=== Exercise ===
Do these statements agree with the text on hereditary diffuse gastric cancer? Answer yes or no for each, quoting the text's deciding words. 1. Women may have up to a 39% risk of developing breast cancer, mostly of the lobular type. 2. Children of mutation carriers have a 25% chance of carrying the mutation. 3. Annual mammogram and breast MRI are advised starting at age 40.

=== Extracted text ===
========================================

The estimated lifetime risk for gastric cancer by age 80 years is 67% for men and 83% for women.6 The average age of onset of hereditary diffuse gastric cancer is 38 years, with a range of 14 to 69 years. More recent data suggest at least an 80% risk for both men and women. Women also have up to a 39% risk for developing breast cancer, primarily of the lobular type.6 Colorectal cancer may also be associated. As at least half of the individuals with a clinical diagnosis of HDGC do not have a CDH1 mutation, it is likely other genes play a role in HDGC or there are unidentified mutations present in CDH1.7 HDGC is inherited in an autosomal dominant fashion. Thus, offspring of carriers have a 50% chance of also carrying the mutation. Typically, testing does not begin until at least age 18 years unless the family history has early-onset cancers suggesting medical management is needed prior to age 18.

Clinical diagnosis of gastric cancer is difficult in the early stages of the disease because the symptoms are nonspecific. Symptoms do not manifest until the disease is either locally advanced or metastatic. To date, there is no good screening for diffuse gastric cancer and prophylactic total gastrectomy is indicated for mutation carriers. For individuals not electing prophylactic gastrectomy, annual endoscopy with multiple biopsies is a surveillance option. However, as the malignant cells infiltrate and spread under normal-looking mucosa, they are virtually invisible and multiple biopsies must be performed. Furthermore, analysis of gastrectomy specimens suggests that the majority of mutation carriers have microscopic foci of signet ring cells, and approximately 30% of CDH1 carriers do not develop metastases.2 At this time, the natural history of DGC is not well understood, making it extremely difficult to determine at what point an individual on a surveillance program should proceed with prophylactic gastrectomy.

Management is more challenging in families meeting clinical criteria but not having an identifiable CDH1 mutation or in families with a CDH1 variant of uncertain significance. For these individuals, annual endoscopy with multiple biopsies is a screening option. All at-risk individuals electing endoscopy should be aware that multiple random biopsies may not detect cancer early. Additionally, management of HDGC should include input from a multidisciplinary team consisting of individuals with expertise in gastric surgery, gastroenterology, pathology, and nutrition.4 Surveillance and screening for lobular breast cancer should include annual mammogram and breast MRI beginning at age 35 unless suggested earlier by family history. Risk-reducing bilateral mastectomy is also an option.

========================================

=== Data shown ===
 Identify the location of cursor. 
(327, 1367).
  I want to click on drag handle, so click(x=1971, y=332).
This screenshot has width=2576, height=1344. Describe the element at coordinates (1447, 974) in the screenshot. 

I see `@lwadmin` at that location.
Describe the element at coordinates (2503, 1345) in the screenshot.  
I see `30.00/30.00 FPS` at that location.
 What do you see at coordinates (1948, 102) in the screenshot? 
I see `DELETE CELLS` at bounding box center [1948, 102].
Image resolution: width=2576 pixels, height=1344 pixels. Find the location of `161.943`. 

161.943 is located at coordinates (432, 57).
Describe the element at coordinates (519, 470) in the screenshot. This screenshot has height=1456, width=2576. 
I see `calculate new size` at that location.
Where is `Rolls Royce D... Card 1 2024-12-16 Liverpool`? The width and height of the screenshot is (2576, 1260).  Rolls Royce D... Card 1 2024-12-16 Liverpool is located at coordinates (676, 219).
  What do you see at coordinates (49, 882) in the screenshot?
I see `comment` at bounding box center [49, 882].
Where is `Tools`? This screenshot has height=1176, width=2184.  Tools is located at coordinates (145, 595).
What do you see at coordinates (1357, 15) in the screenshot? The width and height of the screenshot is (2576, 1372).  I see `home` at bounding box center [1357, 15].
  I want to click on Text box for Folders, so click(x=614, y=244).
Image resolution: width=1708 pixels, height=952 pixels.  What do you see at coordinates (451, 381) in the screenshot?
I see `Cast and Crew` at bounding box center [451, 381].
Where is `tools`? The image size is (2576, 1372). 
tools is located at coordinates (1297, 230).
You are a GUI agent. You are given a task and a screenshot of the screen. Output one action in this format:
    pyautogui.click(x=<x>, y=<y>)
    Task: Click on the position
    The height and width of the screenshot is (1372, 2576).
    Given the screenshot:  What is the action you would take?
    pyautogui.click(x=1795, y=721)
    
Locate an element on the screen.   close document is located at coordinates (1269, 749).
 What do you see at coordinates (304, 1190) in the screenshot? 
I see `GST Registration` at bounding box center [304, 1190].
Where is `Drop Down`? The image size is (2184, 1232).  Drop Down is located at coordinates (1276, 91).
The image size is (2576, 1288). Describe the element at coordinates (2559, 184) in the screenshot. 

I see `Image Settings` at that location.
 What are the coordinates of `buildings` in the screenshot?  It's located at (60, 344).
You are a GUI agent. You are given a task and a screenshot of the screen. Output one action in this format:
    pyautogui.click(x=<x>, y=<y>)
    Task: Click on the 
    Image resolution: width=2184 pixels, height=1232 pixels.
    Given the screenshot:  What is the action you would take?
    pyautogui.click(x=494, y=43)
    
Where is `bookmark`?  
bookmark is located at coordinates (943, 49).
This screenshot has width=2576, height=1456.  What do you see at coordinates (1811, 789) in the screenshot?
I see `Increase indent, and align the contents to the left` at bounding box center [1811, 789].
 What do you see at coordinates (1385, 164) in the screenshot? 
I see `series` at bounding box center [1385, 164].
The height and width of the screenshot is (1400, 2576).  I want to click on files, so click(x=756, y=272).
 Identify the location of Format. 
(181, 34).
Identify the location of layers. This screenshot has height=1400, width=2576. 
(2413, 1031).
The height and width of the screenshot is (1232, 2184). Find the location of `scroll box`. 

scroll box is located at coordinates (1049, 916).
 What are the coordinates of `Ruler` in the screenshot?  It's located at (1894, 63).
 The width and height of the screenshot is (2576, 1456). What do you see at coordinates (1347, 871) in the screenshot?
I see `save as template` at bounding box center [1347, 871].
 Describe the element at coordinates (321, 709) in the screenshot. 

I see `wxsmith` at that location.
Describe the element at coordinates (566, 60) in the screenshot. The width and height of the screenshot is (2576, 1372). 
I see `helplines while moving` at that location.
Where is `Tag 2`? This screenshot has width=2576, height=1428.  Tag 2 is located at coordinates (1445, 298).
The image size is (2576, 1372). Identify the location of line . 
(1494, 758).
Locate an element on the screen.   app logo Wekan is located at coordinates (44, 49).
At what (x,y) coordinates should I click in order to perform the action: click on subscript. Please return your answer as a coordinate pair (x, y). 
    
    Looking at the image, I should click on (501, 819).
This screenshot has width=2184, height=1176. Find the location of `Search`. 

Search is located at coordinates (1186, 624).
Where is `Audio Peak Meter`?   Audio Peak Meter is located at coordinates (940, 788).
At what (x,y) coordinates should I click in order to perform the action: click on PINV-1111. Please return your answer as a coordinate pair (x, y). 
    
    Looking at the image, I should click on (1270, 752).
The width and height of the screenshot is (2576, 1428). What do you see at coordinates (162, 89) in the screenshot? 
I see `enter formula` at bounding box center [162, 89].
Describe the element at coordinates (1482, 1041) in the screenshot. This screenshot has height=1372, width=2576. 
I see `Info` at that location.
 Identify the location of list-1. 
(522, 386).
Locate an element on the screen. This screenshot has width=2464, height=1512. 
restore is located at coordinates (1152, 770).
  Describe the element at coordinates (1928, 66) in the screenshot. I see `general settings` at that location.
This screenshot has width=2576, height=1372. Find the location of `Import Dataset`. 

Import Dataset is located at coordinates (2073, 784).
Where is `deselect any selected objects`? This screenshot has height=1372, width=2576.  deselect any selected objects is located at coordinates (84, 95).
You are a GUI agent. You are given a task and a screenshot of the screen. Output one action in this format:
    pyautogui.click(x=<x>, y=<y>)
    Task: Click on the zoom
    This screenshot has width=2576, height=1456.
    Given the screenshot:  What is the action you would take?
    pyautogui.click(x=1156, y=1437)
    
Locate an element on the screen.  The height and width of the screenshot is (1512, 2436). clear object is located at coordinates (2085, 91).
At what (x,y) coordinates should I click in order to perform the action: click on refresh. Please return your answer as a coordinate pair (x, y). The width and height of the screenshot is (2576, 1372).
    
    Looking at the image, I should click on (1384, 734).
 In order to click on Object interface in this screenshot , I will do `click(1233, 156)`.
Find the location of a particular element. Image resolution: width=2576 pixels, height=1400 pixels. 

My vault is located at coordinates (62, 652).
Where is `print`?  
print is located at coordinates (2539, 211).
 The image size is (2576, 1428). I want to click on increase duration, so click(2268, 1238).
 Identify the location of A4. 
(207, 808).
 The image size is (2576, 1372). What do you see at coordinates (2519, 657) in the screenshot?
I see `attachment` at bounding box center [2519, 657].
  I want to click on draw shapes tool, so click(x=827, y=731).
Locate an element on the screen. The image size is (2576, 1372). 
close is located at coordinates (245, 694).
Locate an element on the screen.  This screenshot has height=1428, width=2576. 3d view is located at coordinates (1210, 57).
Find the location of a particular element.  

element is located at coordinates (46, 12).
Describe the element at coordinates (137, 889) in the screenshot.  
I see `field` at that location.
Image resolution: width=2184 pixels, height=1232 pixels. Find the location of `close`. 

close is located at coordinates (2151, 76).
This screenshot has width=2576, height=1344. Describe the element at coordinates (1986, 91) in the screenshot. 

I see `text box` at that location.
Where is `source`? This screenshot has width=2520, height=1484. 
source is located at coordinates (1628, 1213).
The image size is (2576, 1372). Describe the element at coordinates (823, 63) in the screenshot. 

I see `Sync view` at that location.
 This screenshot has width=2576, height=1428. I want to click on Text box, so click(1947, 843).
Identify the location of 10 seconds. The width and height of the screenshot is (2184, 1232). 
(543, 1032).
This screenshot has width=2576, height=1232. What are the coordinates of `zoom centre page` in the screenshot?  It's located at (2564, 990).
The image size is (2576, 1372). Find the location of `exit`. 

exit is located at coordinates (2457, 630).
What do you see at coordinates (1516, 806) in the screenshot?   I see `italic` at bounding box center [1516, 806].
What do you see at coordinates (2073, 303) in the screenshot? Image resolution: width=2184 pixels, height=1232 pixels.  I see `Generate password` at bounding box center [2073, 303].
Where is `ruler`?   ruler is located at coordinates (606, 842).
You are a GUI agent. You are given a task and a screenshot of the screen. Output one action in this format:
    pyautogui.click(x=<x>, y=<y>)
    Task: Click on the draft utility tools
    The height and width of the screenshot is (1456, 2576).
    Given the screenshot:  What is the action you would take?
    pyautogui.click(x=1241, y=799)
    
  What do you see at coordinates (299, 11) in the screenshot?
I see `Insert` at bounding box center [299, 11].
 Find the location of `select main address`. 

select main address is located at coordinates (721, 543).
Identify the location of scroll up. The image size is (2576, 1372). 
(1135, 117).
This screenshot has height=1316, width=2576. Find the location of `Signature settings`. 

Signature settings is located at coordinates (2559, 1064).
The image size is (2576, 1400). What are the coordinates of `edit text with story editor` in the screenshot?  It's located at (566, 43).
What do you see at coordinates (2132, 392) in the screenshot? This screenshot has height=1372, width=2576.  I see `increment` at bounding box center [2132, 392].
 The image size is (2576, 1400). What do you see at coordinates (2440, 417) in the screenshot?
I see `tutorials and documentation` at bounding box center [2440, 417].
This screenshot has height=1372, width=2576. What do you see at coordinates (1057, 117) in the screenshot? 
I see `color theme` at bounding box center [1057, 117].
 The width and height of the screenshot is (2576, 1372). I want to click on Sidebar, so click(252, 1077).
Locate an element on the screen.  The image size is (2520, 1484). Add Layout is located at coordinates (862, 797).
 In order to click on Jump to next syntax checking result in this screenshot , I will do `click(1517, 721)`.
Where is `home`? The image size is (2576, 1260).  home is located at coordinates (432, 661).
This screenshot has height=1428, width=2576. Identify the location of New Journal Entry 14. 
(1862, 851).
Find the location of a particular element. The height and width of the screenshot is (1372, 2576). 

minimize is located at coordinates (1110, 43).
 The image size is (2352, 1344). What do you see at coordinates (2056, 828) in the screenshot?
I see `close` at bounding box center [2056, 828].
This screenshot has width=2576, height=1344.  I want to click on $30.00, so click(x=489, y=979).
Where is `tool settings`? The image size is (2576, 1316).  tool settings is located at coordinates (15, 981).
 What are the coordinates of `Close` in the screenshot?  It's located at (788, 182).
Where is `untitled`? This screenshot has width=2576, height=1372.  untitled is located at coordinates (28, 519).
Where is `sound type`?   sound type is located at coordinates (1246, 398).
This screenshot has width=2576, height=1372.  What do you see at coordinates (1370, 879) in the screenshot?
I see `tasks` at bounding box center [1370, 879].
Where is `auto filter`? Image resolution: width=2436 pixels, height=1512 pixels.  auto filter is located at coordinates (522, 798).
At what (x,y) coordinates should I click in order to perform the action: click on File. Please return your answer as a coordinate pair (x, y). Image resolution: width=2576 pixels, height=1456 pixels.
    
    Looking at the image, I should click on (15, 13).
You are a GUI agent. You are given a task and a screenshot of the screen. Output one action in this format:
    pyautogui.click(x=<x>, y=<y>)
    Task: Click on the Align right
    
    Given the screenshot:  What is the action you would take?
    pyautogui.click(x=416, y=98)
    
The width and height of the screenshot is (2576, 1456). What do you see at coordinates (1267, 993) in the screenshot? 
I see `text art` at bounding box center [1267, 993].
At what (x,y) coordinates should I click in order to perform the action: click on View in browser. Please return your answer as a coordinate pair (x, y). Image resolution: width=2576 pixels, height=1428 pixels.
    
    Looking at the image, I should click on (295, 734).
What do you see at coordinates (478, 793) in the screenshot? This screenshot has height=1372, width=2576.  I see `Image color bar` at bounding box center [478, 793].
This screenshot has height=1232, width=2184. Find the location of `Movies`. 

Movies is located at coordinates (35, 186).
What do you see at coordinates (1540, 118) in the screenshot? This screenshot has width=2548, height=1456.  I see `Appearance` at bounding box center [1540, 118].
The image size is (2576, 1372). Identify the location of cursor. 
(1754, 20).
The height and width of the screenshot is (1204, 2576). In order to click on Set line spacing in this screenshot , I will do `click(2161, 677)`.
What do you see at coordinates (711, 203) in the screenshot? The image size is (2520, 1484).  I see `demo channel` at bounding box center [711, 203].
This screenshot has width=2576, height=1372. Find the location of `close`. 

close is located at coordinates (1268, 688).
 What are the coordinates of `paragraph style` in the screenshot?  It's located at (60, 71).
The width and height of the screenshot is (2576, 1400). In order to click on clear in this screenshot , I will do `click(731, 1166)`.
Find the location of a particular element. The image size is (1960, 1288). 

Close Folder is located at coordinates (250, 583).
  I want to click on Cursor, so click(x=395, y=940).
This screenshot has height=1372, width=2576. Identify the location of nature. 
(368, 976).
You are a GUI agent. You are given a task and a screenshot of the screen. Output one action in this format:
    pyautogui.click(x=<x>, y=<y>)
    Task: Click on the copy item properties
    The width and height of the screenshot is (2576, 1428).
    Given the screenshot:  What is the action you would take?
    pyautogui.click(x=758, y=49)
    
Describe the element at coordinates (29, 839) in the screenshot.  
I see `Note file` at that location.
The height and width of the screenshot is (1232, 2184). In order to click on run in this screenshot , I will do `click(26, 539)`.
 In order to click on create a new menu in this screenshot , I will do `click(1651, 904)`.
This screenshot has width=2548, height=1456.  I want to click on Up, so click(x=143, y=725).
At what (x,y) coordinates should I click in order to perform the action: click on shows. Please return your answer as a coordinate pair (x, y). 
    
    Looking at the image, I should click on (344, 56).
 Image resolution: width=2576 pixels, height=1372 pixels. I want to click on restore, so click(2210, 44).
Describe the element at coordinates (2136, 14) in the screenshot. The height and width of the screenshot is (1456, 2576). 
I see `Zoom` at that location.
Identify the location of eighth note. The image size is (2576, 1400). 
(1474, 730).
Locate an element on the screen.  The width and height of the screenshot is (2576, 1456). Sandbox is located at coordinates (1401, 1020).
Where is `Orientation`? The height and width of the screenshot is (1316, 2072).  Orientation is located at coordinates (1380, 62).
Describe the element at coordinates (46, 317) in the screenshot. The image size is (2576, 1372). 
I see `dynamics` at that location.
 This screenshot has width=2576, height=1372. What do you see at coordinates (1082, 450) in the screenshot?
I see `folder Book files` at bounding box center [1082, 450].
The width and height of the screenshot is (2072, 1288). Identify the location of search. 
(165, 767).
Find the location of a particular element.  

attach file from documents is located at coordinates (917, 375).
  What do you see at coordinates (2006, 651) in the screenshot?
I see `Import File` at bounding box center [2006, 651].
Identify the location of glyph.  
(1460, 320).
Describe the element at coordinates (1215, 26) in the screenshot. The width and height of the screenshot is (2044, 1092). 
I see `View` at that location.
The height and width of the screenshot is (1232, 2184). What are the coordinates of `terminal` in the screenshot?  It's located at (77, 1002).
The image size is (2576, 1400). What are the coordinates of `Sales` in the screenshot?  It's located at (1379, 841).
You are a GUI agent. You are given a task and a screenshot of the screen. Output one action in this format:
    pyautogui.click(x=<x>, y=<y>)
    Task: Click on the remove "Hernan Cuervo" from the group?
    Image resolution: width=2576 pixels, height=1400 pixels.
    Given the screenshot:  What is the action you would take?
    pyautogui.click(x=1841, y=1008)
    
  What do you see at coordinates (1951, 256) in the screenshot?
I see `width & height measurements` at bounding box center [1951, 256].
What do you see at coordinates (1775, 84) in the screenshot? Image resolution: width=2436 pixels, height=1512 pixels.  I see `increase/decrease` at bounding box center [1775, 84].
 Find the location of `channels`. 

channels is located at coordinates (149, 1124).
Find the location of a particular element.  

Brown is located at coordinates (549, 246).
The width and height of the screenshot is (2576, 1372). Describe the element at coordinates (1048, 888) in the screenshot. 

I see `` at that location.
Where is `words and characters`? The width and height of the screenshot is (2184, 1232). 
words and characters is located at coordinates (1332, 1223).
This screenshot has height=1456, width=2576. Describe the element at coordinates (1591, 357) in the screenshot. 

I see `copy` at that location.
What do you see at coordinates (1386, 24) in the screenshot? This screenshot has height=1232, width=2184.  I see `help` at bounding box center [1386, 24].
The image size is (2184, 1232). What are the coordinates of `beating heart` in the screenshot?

========================================

=== Answer for this exercise ===
1. Yes: "Women also have up to a 39% risk for developing breast cancer, primarily of the lobular type"
2. No: "Thus, offspring of carriers have a 50% chance of also carrying the mutation."
3. No: "annual mammogram and breast MRI beginning at age 35 unless suggested earlier by family history"